Focus implementation effort on the toolchain
Table of contents
Abstract
Proposal to focus implementation effort for the next 1-2 years on the Carbon toolchain instead of the explorer. This will impact the explorer in a few ways:
- We will keep the explorer’s code in place, building, and passing its basic tests. It can remain a good baseline for exploring Carbon’s language features.
- We won’t prioritize expanding the explorer’s coverage of Carbon features or other improvements – it is good enough for what we need until the toolchain catches up.
- We will stop actively fuzzing and expanding test coverage for the explorer.
- Eventually, when we want to resume work on the explorer, we’ll evaluate the best platform to build on – the current explorer codebase or on top of the toolchain’s semantic IR.
Problem
Carbon is still a relatively small project, and we need to avoid spreading ourselves out too much over too many efforts. Currently, we’re maintaining two implementation codebases – the Carbon Explorer and the Carbon Toolchain. While historically these have served importantly different needs of the project, the current state has changed. We’re now moving slower as a consequence of spreading out our energy across both.
Background
Originally, the Carbon Explorer served two major purposes:
-
A high-level or “abstract machine” executable semantic model for the design of the language.
-
A rapid prototyping platform with a generated parser and maximally simple & traditional internal architecture (ASTs, etc.).
The first purpose and use case remains extremely important and something that we should support.
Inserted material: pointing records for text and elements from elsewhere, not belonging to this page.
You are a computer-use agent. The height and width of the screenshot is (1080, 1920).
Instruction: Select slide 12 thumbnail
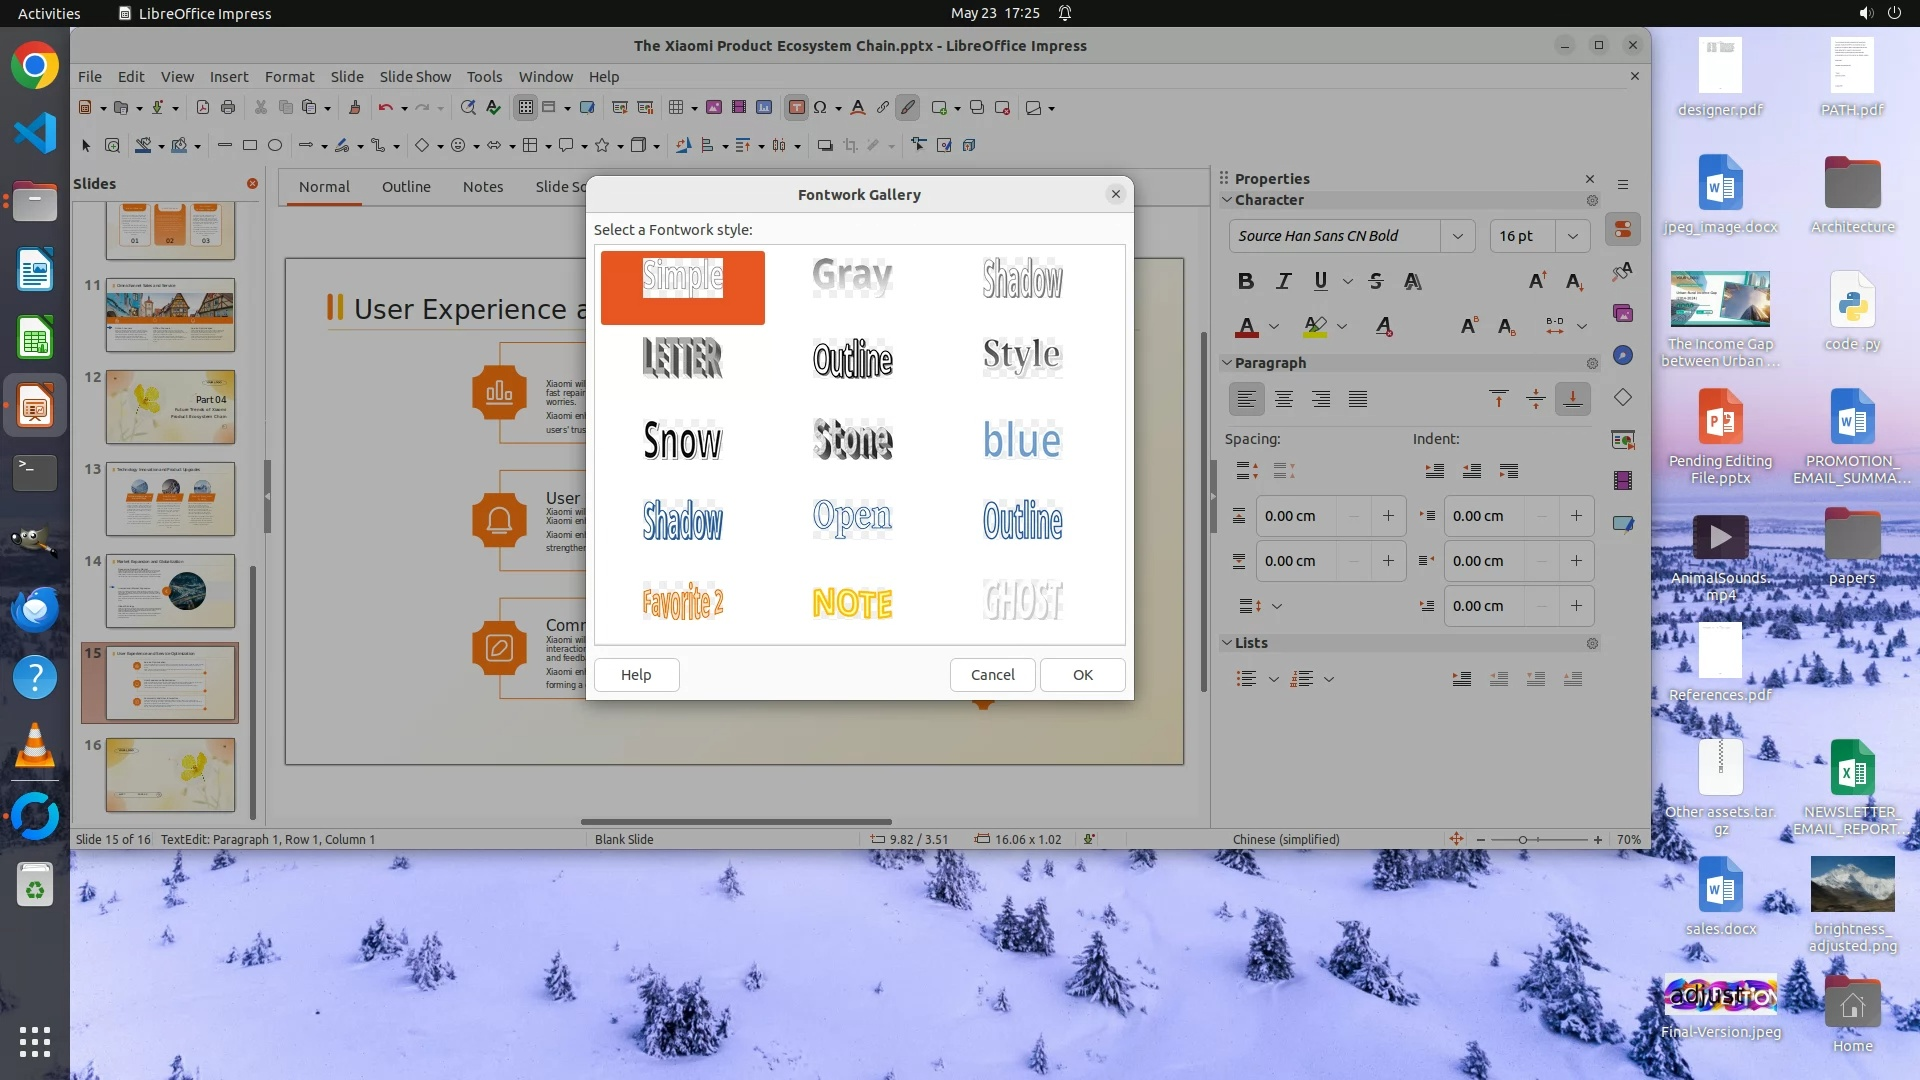pyautogui.click(x=170, y=407)
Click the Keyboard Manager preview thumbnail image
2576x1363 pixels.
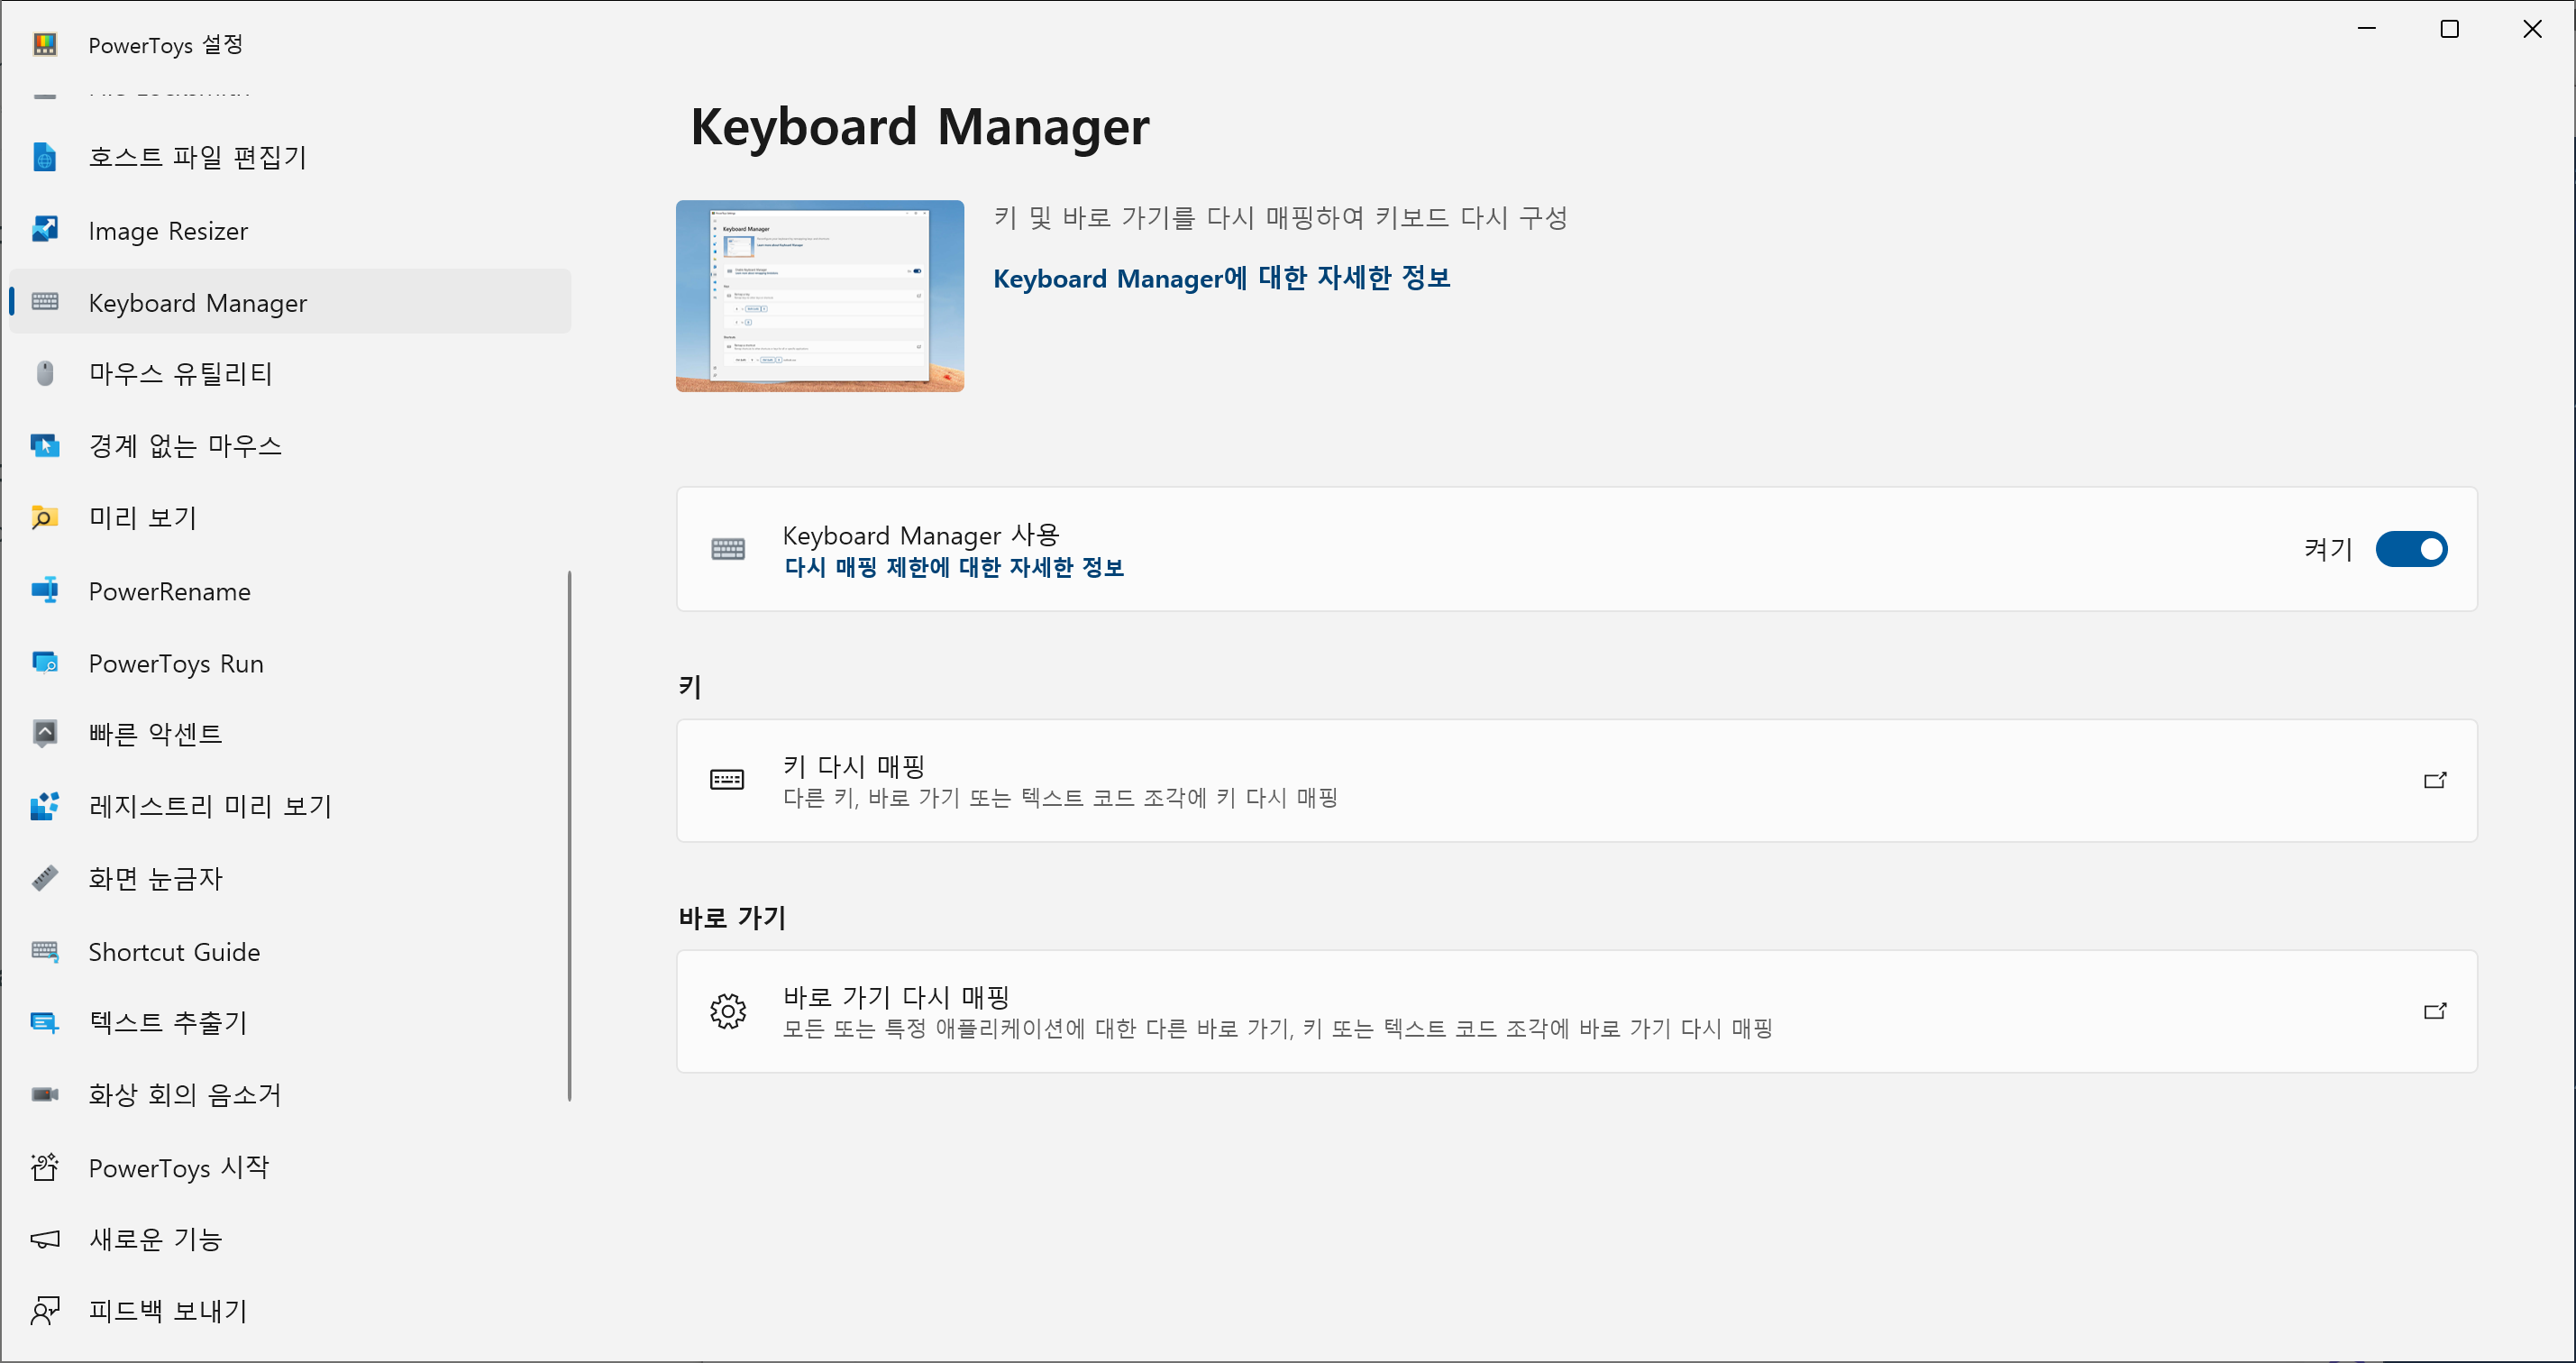[819, 296]
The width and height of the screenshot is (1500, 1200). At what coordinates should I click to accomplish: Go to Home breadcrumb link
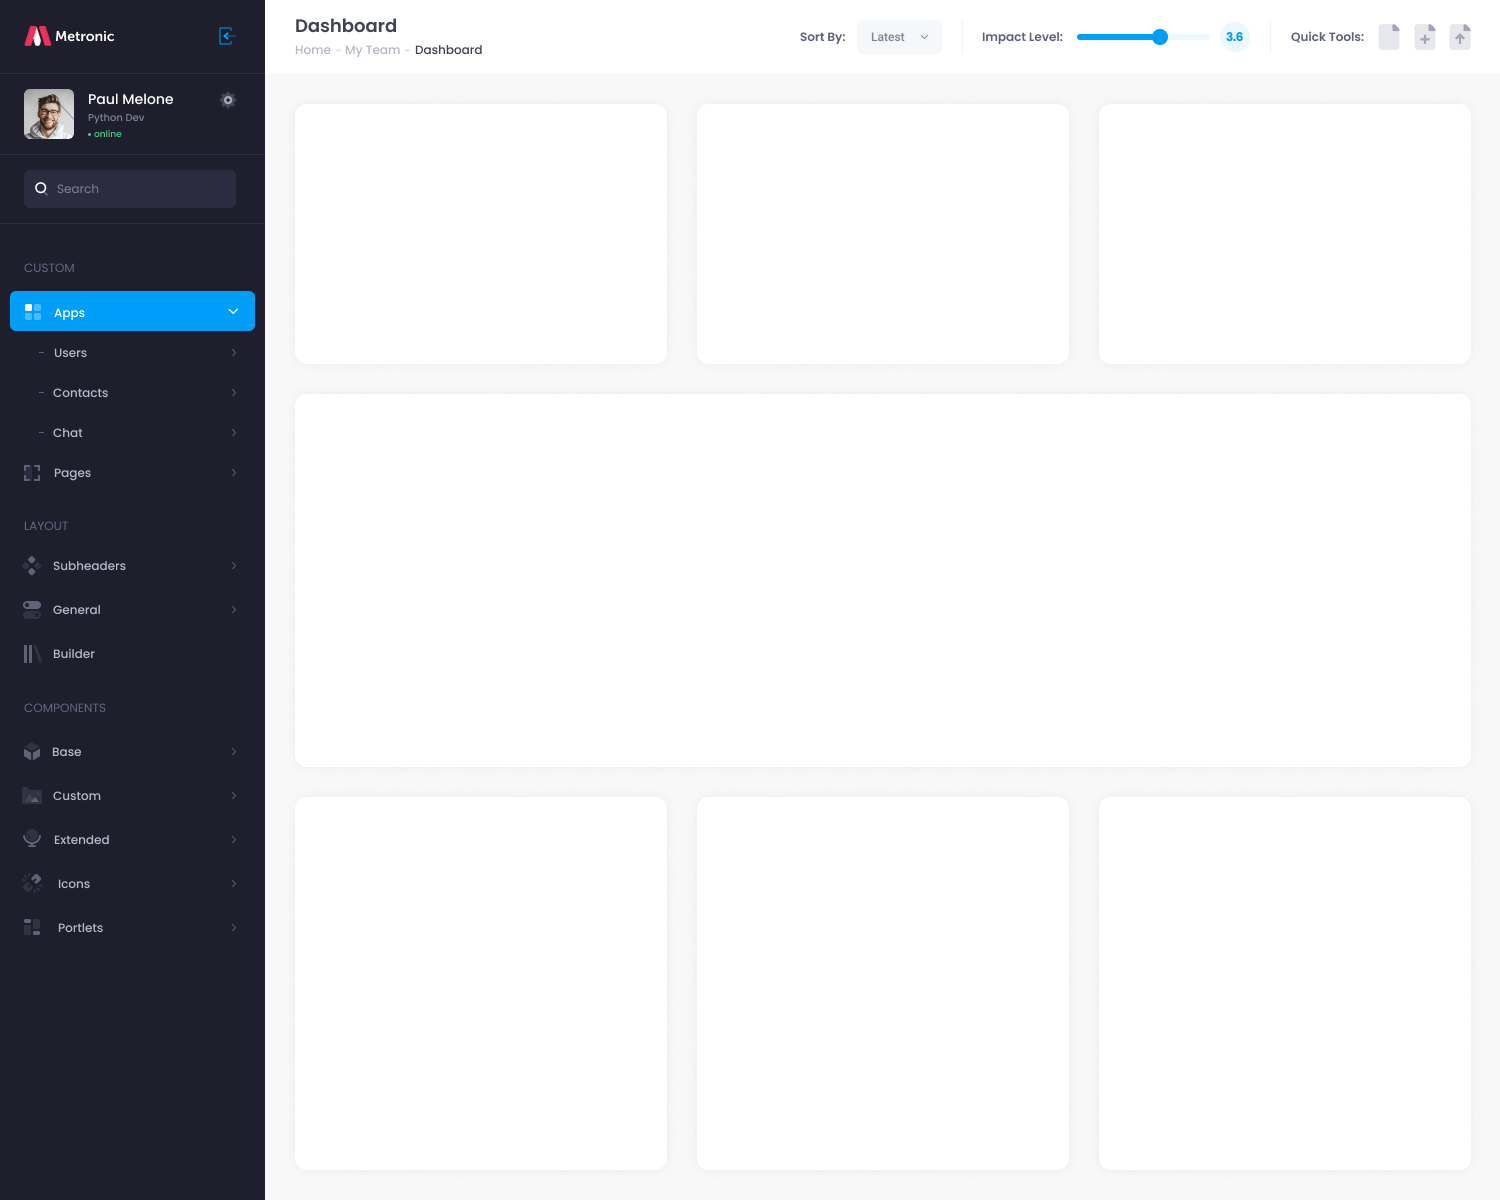click(312, 50)
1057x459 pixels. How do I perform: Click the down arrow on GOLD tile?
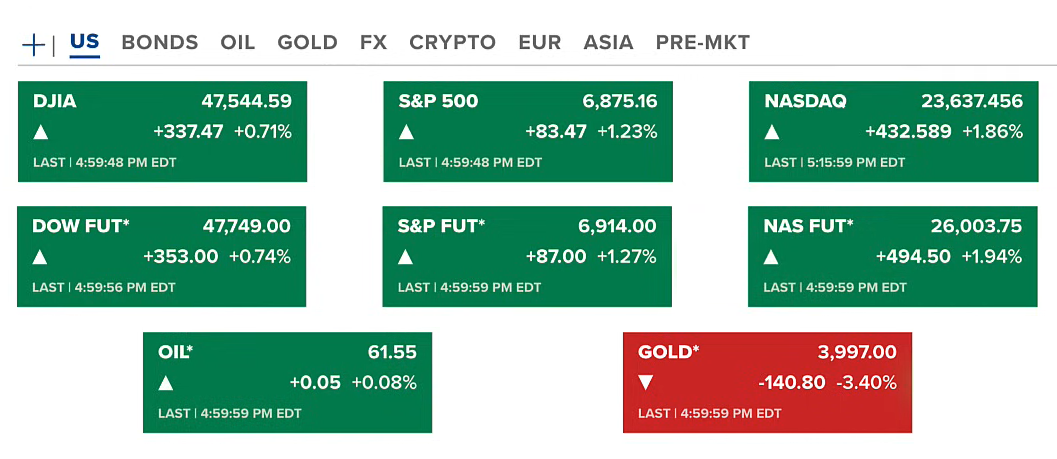click(x=646, y=383)
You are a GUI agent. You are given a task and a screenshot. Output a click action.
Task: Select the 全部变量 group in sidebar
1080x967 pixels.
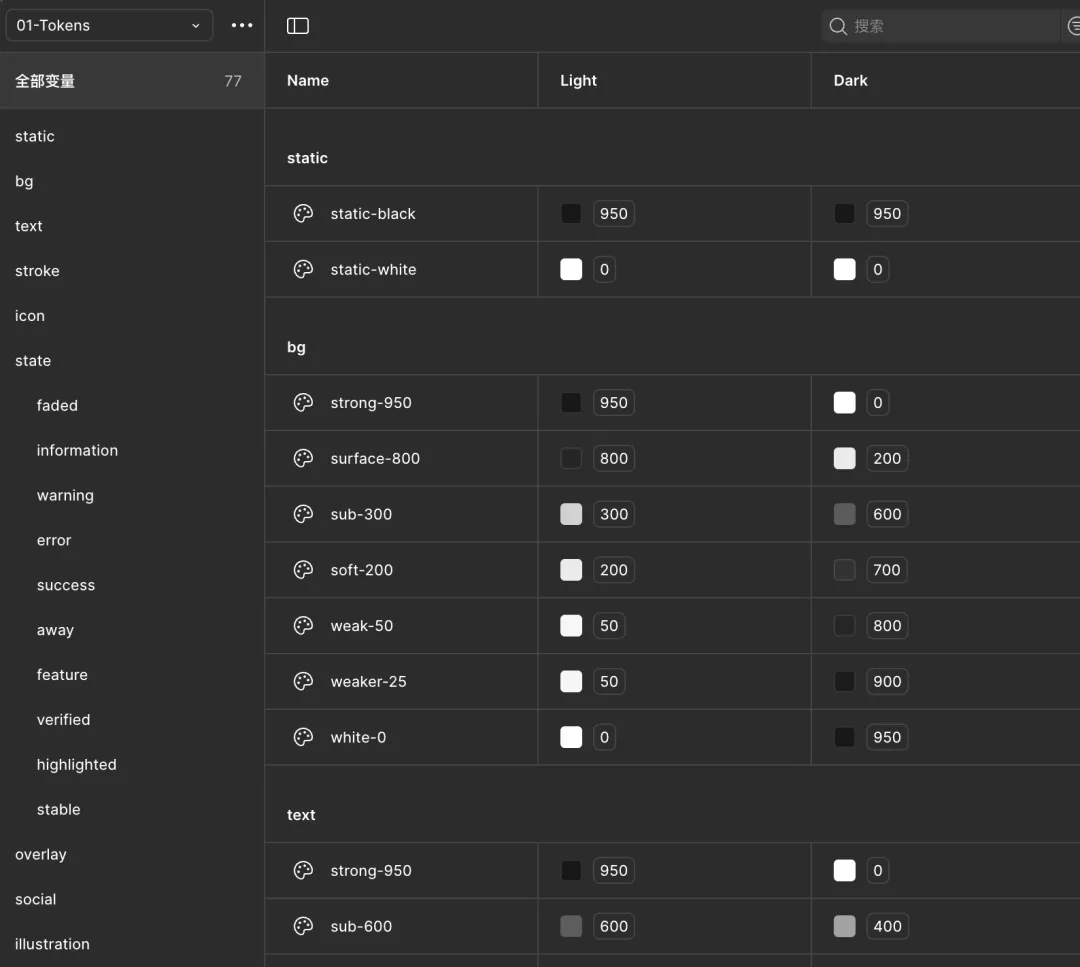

However, long-term it may make more sense to build on the same core internal representation as the toolchain in order to avoid duplicated effort and maximize its utility. We’ll understand the tradeoffs there better once the toolchain is similarly feature complete.
The second use case is no longer critical. At the time, the toolchain was nascent and using a highly experimental architecture with many unknowns. It was hard to be confident it would work at all, much less add a feature to it. We also had a large number of design features for Carbon that needed to have some form of implementation experience in order to validate the designs themselves.
The current state of the project is very different. The driving purpose of prototyping many of the core language features, from inheritance, to generics, to expression category, has been achieved. While there are large designs that are not yet in the explorer, we have proven out the most critical components and gotten critical implementation feedback.
The toolchain is also rapidly maturing and its core architecture is holding up well. While implementing a new feature on top of the toolchain’s architecture is significantly more expensive than on the explorer’s architecture, it isn’t starting from nothing and the most uncertain aspects of the core architecture and design have become concrete. It is also increasingly necessary for us to get features implemented here so that we can evaluate them in a realistic compilation context and integrate them with C++ interop which we only anticipate to be able to build in the toolchain architecture.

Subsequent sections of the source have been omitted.